А с наступлением холодов Охламон занемог окончательно.

Елизавета стала ходить к нему, подтапливала печь остатками избы, приносила из дома пустые щи в стеклянной банке или в чугунке и деревянную ложку.

Часть избы Охламон уже давно порезал на дрова, горница была им порезана, а сам он лежал на кухне, на железной ржавой кровати, подстелив под себя два старых матраца, накрывшись третьим. Говорил Охламон голосом почти детским, но по-прежнему горячо, взахлеб, это напоминало Елизавете Охламона школьных лет.

* * *

Савельевский пруд ледком схватился. Сверху на ледок сколько-то снежку просыпалось, немного, ходить через пруд еще никто не решался. Собака какая-то поплутала по пруду и только у самого берега следы оставила.

Жителей Савельевского бугра совсем стало не видать, они сидели по избам в одиночку, печки топили. Топили экономно, дымок из труб семи-восьми изб струился жиденький, серенький. Будто и не дым, а тени от него.

Вот-вот и позовет Охламон Елизавету слушать про государственную тайну.

Ей слушать не хотелось, она уже все выслушала наперед, а расстрельные подробности — зачем ей? Зачем вспоминать о том, как он ее своим облезлым бензовозом на прудовом откосе раздавил? Он порывался не раз, она его останавливала:

— К чему? Годов-то сколько прошло, а теперь — к чему?

А Елизавета надеялась зиму пережить — огород был урожайным, и под зиму она его вскопала, чтобы весенняя влага без остатка впиталась в почву. Думаешь жить завтра — работай сегодня.

Предчувствие не обмануло ее — в понедельник чуть свет прибежала к ней Ксения, на пальцах объяснила: иди скорее к Охламону, последний час его настал! Ждет!

— Вот щи из печки выставлю и приду! — сказала Елизавета и еще подтвердила: — Беги скажи. Сейчас буду!

— Хи-хи! — отозвалась Ксения — и убежала.

Но, сказавши так, Елизавета еще раз сама себе поверила: не нужно было это свидание! Все, что с Охламоном было, — все уже кончилось, зря он держит в памяти еще какую-то встречу. Что он ей не рассказал — то и не нужно было никому рассказывать, а надо было с собою унести.

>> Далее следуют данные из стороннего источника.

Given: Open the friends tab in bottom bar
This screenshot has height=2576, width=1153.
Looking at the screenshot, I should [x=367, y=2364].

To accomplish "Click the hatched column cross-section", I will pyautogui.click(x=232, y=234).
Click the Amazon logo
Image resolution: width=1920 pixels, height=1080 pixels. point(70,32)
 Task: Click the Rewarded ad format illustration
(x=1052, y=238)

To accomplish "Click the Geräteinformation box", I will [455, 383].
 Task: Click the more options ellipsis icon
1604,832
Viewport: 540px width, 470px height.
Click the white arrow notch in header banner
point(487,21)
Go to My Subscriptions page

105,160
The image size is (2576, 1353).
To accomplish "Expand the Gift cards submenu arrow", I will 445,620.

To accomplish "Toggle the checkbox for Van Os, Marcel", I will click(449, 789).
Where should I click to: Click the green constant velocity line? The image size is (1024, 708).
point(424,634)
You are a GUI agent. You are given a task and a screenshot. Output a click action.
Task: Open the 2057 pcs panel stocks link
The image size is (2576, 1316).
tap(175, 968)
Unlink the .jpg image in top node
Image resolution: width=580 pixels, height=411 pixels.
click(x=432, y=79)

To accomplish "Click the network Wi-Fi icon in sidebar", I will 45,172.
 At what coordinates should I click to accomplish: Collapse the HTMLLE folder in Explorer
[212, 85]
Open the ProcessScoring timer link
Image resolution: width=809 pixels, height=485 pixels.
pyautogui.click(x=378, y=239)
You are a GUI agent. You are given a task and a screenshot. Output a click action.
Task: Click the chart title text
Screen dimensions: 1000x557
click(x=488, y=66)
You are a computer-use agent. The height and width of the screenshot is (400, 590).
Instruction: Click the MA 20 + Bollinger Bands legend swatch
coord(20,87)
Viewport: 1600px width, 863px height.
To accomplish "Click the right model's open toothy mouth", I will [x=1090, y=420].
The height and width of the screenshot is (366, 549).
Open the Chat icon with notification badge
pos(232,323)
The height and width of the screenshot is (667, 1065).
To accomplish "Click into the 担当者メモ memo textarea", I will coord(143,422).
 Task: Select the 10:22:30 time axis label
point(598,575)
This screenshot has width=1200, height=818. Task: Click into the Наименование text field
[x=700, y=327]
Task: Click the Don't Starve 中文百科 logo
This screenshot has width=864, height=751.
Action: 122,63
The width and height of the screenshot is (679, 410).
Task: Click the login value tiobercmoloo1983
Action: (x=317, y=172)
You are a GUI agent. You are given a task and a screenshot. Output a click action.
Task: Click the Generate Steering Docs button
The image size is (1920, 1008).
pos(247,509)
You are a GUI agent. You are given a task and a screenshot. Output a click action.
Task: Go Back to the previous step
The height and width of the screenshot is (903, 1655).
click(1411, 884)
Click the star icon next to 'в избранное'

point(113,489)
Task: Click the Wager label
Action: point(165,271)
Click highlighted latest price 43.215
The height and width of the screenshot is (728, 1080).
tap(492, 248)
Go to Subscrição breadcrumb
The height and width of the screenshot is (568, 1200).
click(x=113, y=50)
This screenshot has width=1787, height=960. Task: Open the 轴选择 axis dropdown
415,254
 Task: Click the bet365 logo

И, одевшись, надев протез, а на всякий случай прихватив еще и костыль, Елизавета огородом, огородом пошла в чистое поле.

Поле было ровное, нигде ни копешки, вот уже несколько лет, как никто его не пахал, никто на нем не сеял, даже бурьяна на нем не было, бурьян вытоптали савельевские овцы и козы, и теперь это поле как стол ровное, гладкое, белое, будто бы ждало к себе кого-то еще живого. Белее этого поля на земле ничего не было. А в небе было — были облака.

И заковыляла по ровному и белому Елизавета, приняв грех на собственную душу, обманув умирающего Охламона.

Грех был, но и освобождение тоже было, оно и подсказывало: не будет ее при смерти Охламона, наслушалась она его до отказа. А государственной тайны Охламон тоже не знал. Он и сам знал, что не знает, а говорил потому, что сказать ему было больше нечего обо всей своей жизни и за тех людей, которых он когда-то расстрелял. Но мертвецы его об этом тоже не просили. Те не просили, и ей было ни к чему.

Когда-то, когда Охламон вернулся в Савельевку и Елизавета его увидела и узнала, она подумала: «А ведь любила я этого человека! Не может быть, чтобы в моей жизни вовсе не было любви!»

От этой мысли ей стало лучше: объяснение тому, зачем она забралась в кабину бензовоза. Не любя, зачем бы она такую глупость сделала? Чего бы ради?

С такою догадкой ей легче было и век доживать. С такою догадкой ей нельзя было слушать Охламона при смерти, слушать о том, что и как произносили люди, приговоренные к расстрелу. О том, что такое государственная тайна.

Вот она и пошла в чистое поле, никак не чувствуя перед Охламоном своей вины. Не было у нее этого чувства.